TASK GOAL:
Copy word for word the lines in the records below, starting at the line with "Instruction: Open the 33 Reviews link" and ending at the line with "Instruction: Navigate to Xcode download page". Skip the pictures.

GIVEN DATA:
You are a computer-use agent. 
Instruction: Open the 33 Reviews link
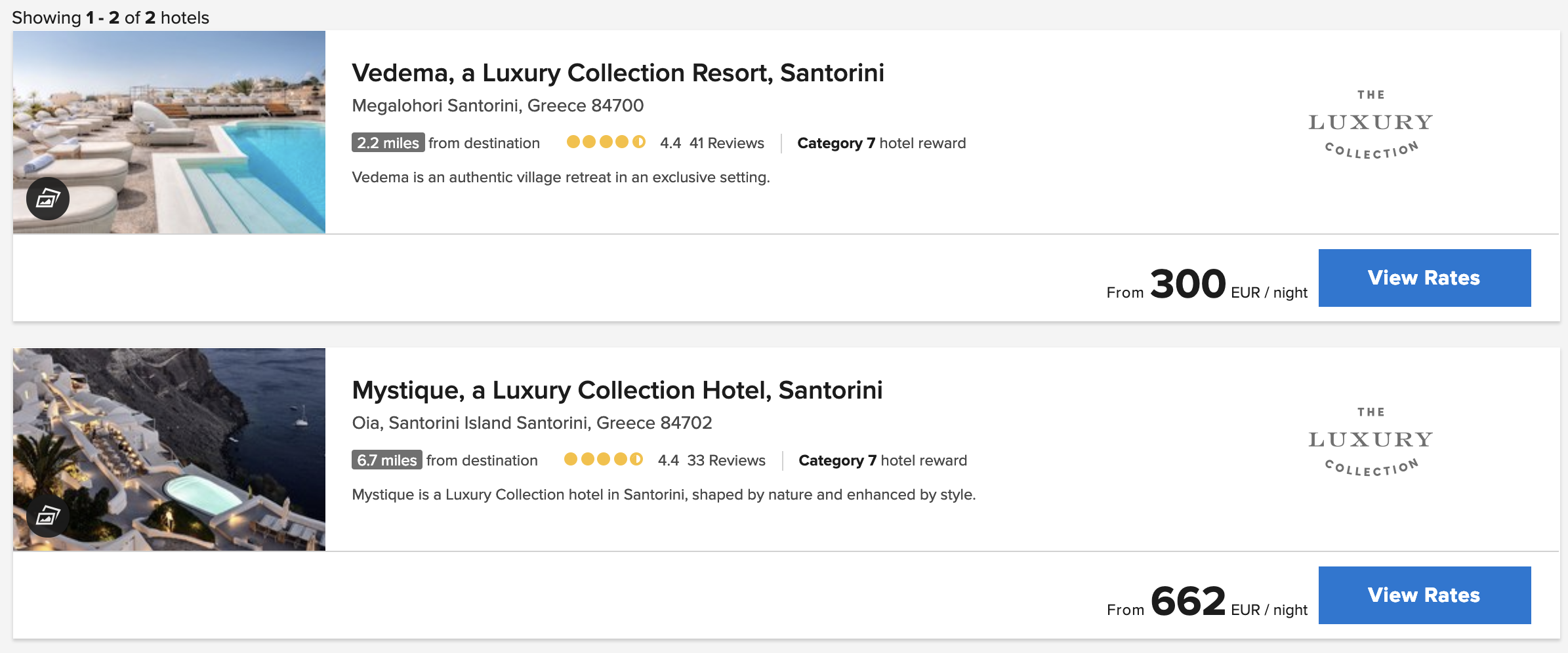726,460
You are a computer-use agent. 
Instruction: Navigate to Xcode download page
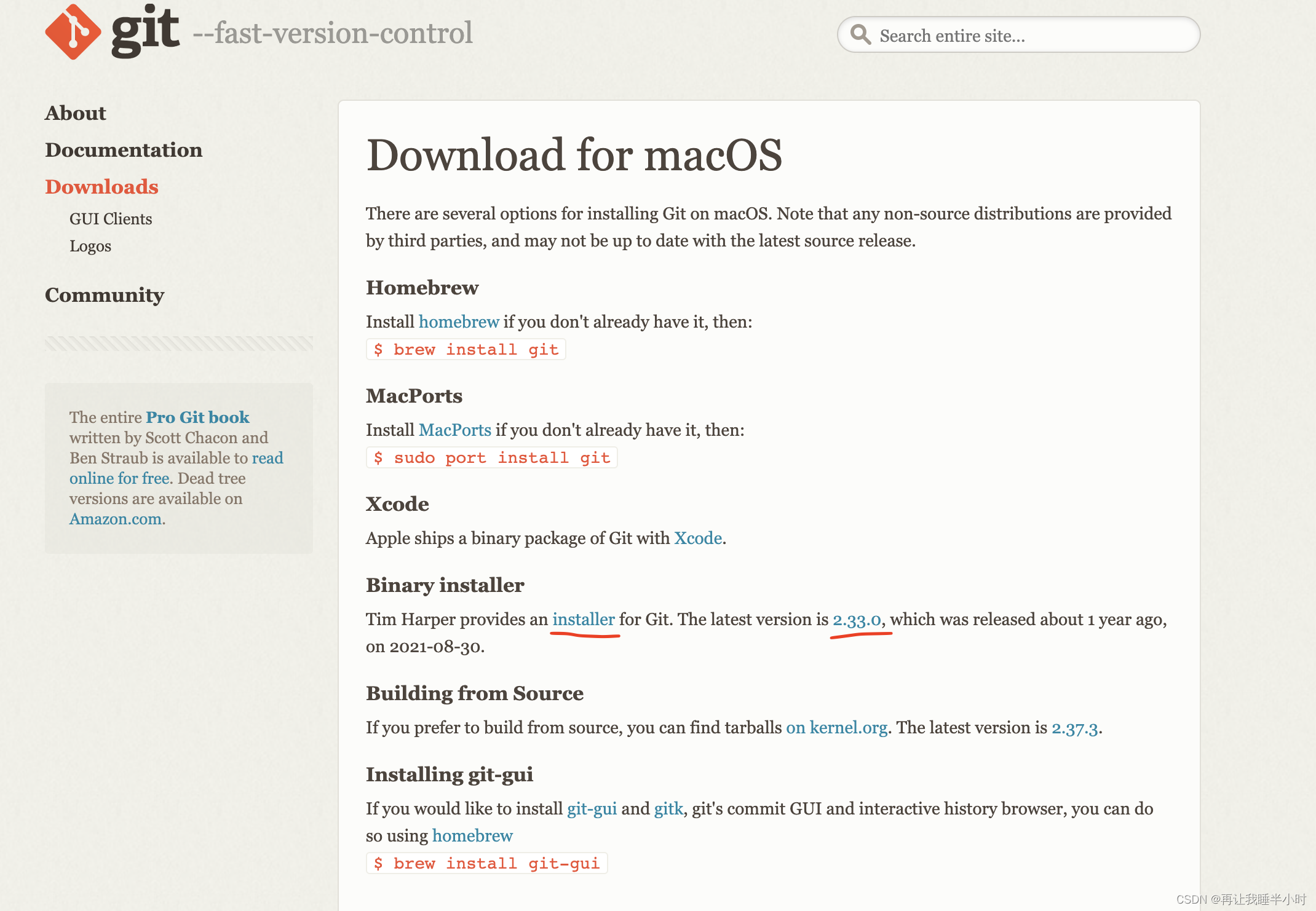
--
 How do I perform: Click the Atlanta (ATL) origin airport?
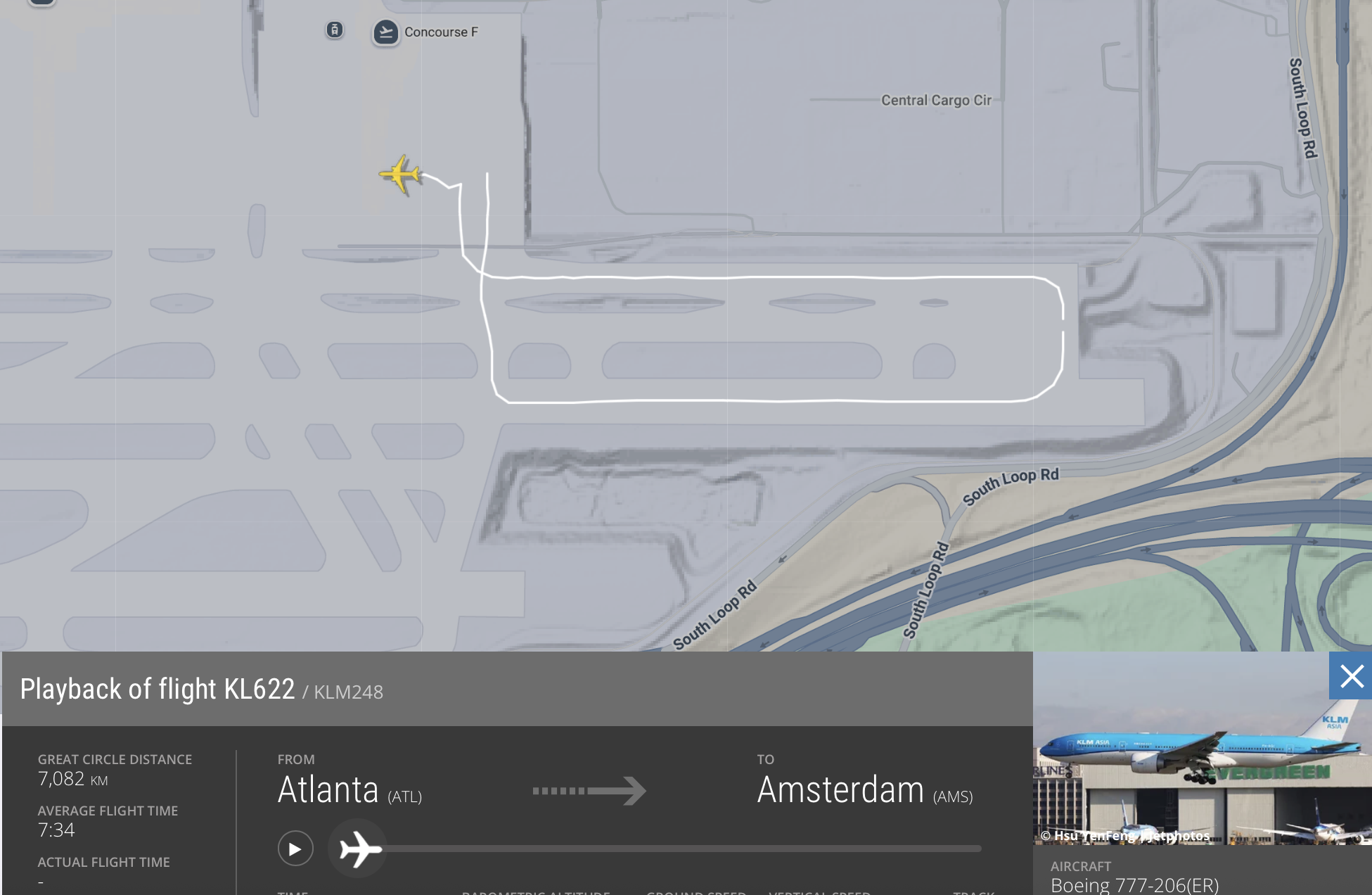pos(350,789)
--
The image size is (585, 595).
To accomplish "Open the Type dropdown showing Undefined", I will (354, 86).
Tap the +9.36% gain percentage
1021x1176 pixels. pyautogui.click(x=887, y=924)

WRITTEN RESPONSE:
Instruction: Open the 33 Reviews link
726,460
You are a computer-use agent. 
Instruction: Navigate to Xcode download page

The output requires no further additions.